As one should. The rando who spams a discussion thread with an impenetrable wall of text is like that guy who uses their "question" at the end of an in-person panel discussion to ramble incoherently for three minutes. Yes, here we can scroll past it, but it's still presumptious and annoying. This is not primary content (that's at the top). Here we're all nobodies to everyone else. For my part I try to remember that fact - and get to the point.

2 comments

> This is not primary content

In a forum, the discussion IS primary content. That's the problem: Reddit has shifted away from being a discussion forum toward an endless-scroll content feed.

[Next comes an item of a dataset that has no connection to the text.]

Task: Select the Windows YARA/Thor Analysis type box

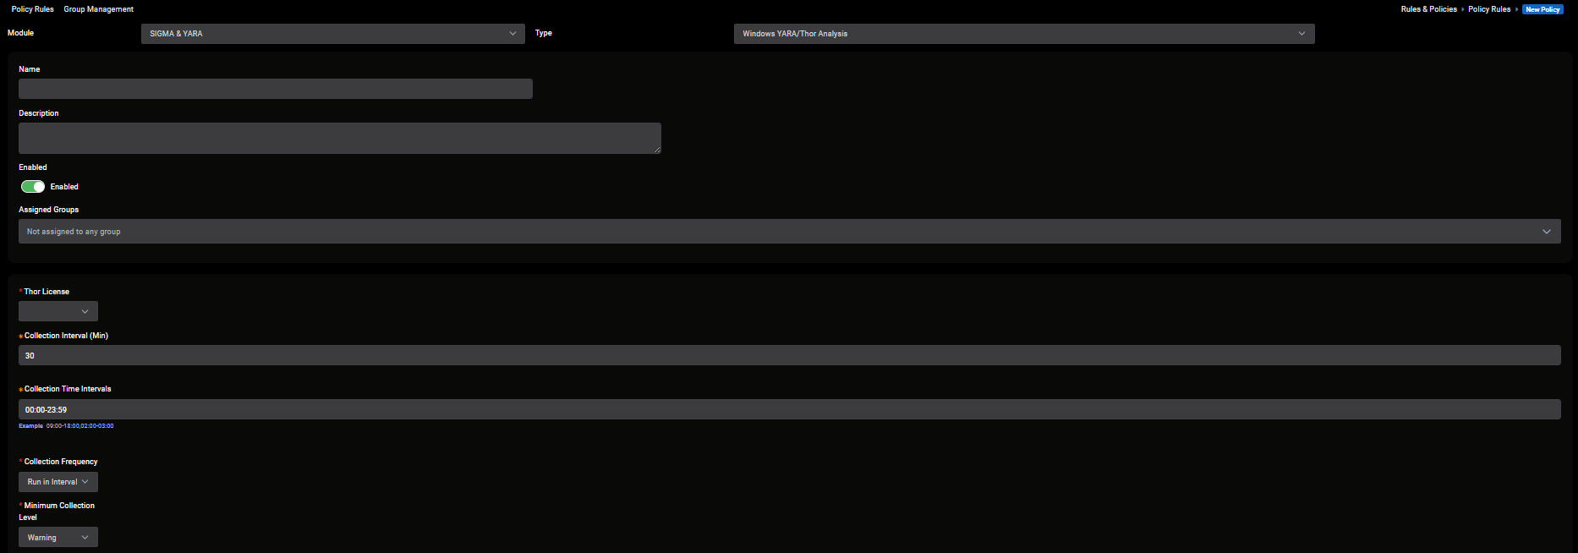Action: [x=1015, y=34]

> Here we're all nobodies to everyone else. For my part I try to remember that fact - and get to the point.

Kind of an odd turn of logic. If being a nobody devalues your anecdotes or tangents, then it equally devalues your point. If, conversely, your point can be valuable in and of itself, then your anecdotes and tangents can be valuable in and of themselves too.

> Yes, here we can scroll past it, but [...] This is not primary content (that's at the top).

Incidentally, you don't have to scroll past anything to reach the content at the top of the page. It's at the top of the page.

My point is that the primary content at the top of the page has a byline. It's already vouched for, somewhat, by the reputation of the domain, or publication, or author. We have an idea of whether to spend our time investigating further. By contrast my rando comment (or yours) has nothing to recommend it but some opaque username. That's why I (and I'm betting most people) will scroll right past the "autistic weirdo"'s wall of text. And why I personally choose to try not to write that text.
If I see a wall of text, I just read the first couple lines. It's usually not hard to tell whether it interests you or not.
> nothing to recommend it but some opaque username

Persistent usernames enable history of community contribution and reception.

Two ordinary paragraphs like one would find in any serious publication, are now enough to make an “impenetrable wall of text”?

You also overlook the fact that many Reddit posts are not links to content. For example, they could be text-post questions posed to a community in order for the OP to receive guidance. This recent culture discouraging substantial discussion about things that are complex and can’t be abbreviated, makes the site less useful that way.